Battle intensifies as Qaddafi troops move on rebel city

April 11, 2011 - 0:0

AJDABIYA, Libya — Military forces loyal to Col. Muammar el-Qaddafi clashed on Sunday with Libyan opposition fighters for control of Ajdabiya in a bid to claim control of the strategically vital rebel city.

News services reported fighting moved into a second day on Sunday near the city. Reuters reported that pro-Qaddafi forces killed four rebel fighters, adding that witness reports near the city’s eastern gate gave accounts of fresh shooting and artillery fire.
The Associated Press, meanwhile, reported that government forces had shot down two helicopters being used by opposition fighters. Colonel Qaddafi’s forces began the attack late Saturday morning with barrages of rocket and artillery fire aimed at Ajdabiya’s center.

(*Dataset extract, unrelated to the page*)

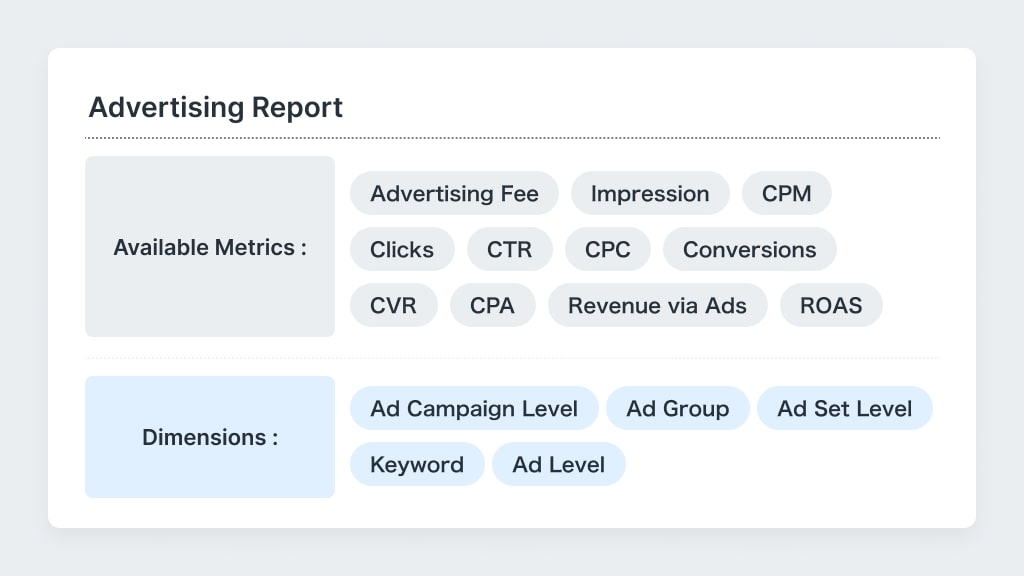The width and height of the screenshot is (1024, 576).
Task: Click the Ad Set Level dimension
Action: (x=844, y=408)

Then, as smoke rose and confusion grew, a gun battle began as they sent a contingent of ground troops into the city.
The assault was more determined and organized than the ambushes and exchanges of rocket and artillery fire of recent days. Barrage after barrage of incoming fire thudded and exploded within the city, and loyalist troops advanced behind it. Thick smoke rose and drifted from central Ajdabiya, and by noon doctors were evacuating the city’s hospital as explosions shook the streets.
Many of the rebels fled once again, streaming north up toward Benghazi, the rebel capital, their horns blaring. One rebel fighter shouted at vehicles as they passed: “Qaddafi’s forces are coming! Go! Go! Go!”
But a cadre of lightly armed local residents remained to fight for their homes, stopping the loyalists on Istanbul Street in the city’s center.
“We killed 10 of them,” said Said Halum, who stood in the morgue in the late afternoon over the body of his brother, Abdul Ghadir Halum, who had been shot between the eyes. “Our group split into two groups on Istanbul Street and fought them. The firing was very heavy.”
As the gun battle raged, the main rebel force rallied about 10 miles north of Ajdabiya. By evening, it had begun moving past the city’s northeastern checkpoint, from where the fighters fanned out and briefly re-established a degree of control of Ajdabiya’s eastern and central districts.
Gunfire ebbed in those areas, but skirmishes could be heard on the city’s southern and western sides. Then the barrages started again, leading many rebels to flee anew.
It was a confusing, fast-moving and violent day, with resolve and panic both on display. Brutality was briefly evident, too, in the form of mob rule.
In the midafternoon, as the rebels searched cars at the city’s northeastern checkpoint and the fighting continued, they dragged a man from a vehicle, rushed him to the far shoulder of the road and shot him. The man’s capture, and his hasty burial, could be seen through binoculars from a few hundred yards away, though the execution was not visible because the crowd around the prisoner was too thick.
Journalists who tried to interview the executioners were chased away by gunfire that swept the checkpoint and the area nearby, apparently by coincidence. The bullets scattered the gathered crowd.
Later, after the gunfire subsided, several rebels said the man had been shot because he was known to be a loyalist agent. His name could not immediately be determined.
NATO airstrikes also came into play in the battle: at least one created a cloud over the city’s western neighborhoods at 1:25 p.m. as Colonel Qaddafi’s forces were barraging the city. But the allied air campaign was again unable to keep the military from pressing the rebels, as had been the case throughout a week of fighting that saw the ragged opposition forces losing their footholds on the main coastal road, including the city of Brega. Mr. Halum, clutching a battered assault rifle as he wandered the morgue while his brother’s body was being washed, seemed both angry and perplexed. To reach Ajdabiya, the Qaddafi loyalists had crossed roughly 50 miles of open desert.
“Where is NATO?” he said. “The Qaddafi military came from Brega to Ajdabiya. Why do they not stop them?”
Though the airstrikes have deprived the pro-Qaddafi forces use of many of their armored vehicles, the rebels have been unable to match them, and the loyalists have turned to deception and infiltration. Moving in small units in civilian trucks and cars, they have managed to evade airstrikes and to confuse the rebel forces, whom they can resemble from afar. At the same time, the loyalists have managed to creep forward with artillery or rocket launchers, which they have used to pound rebel positions for several days and have now turned on the city.